6. What are you doing to take care of yourself and stay connected with your local community, athletic training community, friends and family?
I am trying to get outside when I can to go for a walk, bike ride or workout in my backyard to get some fresh air and have a change of pace from being inside my house all day. My husband and I have tried to support local businesses by ordering takeout from them. We have been doing Zoom meetings with our family and friends – We have even done virtual trivia nights!

7. What encouragement would you give your fellow ATs during this time?
I would encourage my fellow ATs to utilize this time to challenge and improve upon themselves. It's a great opportunity to curate a new skill set. I think we should look upon this time at home as a gift, not a hindrance. It's forcing all of us to slow down, spend more time with family, and reconnect with friends (through Zoom, of course). 

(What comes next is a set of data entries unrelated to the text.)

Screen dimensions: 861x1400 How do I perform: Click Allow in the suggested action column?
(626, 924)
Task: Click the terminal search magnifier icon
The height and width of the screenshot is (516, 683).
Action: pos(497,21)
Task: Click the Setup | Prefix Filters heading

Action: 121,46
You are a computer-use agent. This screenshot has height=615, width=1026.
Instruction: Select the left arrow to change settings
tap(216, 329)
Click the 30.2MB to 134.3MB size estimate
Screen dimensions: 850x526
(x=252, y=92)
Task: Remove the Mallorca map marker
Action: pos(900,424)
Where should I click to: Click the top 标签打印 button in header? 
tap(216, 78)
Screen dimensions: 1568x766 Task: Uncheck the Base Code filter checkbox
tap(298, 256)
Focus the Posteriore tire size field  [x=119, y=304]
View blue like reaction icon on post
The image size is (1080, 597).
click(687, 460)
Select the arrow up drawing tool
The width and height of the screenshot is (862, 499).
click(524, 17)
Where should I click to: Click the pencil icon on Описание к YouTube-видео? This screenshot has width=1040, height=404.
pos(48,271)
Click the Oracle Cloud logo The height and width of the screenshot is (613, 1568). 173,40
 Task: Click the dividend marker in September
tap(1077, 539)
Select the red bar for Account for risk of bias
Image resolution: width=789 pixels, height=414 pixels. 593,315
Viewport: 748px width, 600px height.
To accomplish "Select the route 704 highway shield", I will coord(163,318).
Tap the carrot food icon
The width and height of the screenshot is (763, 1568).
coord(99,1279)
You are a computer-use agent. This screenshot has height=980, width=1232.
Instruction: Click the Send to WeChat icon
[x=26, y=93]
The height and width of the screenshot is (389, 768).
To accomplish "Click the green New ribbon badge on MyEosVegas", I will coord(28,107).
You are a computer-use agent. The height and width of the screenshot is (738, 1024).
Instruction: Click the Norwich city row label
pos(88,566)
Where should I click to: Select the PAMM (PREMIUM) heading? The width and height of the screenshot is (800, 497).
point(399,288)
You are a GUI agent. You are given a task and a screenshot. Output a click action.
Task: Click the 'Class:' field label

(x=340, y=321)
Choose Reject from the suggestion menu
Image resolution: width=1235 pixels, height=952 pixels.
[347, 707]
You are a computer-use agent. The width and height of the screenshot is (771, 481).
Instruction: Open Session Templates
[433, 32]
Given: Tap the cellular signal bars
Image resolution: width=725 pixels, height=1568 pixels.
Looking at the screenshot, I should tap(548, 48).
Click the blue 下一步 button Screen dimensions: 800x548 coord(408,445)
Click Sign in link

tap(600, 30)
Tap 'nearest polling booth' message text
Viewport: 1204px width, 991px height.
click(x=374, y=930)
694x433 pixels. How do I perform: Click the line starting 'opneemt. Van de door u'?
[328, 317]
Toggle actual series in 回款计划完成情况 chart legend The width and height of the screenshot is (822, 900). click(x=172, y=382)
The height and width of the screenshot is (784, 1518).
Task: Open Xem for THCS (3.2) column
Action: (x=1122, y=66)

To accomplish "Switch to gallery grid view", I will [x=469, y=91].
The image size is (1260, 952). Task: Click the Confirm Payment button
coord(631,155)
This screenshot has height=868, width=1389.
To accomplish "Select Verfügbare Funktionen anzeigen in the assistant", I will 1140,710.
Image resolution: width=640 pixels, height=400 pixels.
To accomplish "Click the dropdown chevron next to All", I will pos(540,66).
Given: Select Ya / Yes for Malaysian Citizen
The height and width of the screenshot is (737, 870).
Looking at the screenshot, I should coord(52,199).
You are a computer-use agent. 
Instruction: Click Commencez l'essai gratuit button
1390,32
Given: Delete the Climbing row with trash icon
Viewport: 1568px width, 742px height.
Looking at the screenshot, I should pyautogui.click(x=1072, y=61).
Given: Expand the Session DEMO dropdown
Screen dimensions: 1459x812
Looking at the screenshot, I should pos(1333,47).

8. What advice would you give to other ATs interested in getting involved in their community during this time?
ATs have a wide variety of skills that can definitely help the community right now. I would recommend that they rely on the contacts they have within their community to see how they can help. 

9. What challenges have you faced in getting involved as an AT? How did you overcome these challenges?
One of the biggest challenges of getting involved with telehealth has been coming from a more clinical background, not an IT background. The training that I am doing requires setting providers up on the telehealth platform we utilize and involves a lot of troubleshooting and educating on all levels of technology use. I've tried to re-frame my training perspective by relying on my clinical background to help provide a different angle and education for the providers. I've been learning as I go and utilizing the lessons I've learned to help grow and create a better experience for the next provider.

10. What has been a positive part of this experience for you? Where do you find the bright spot in times like this?
I have really enjoyed the trainings I am doing. It has given me the opportunity to connect with people all over our health system and also helped me grow a new skill set. It has also given me the opportunity to educate providers on how we've been utilizing telehealth and what an AT can do. Many of the providers I train ask what my involvement is with the MD and the telehealth process, which allows me to share the "AT in physician practice" model and how the AT integrates into the use of telehealth for continuity of care.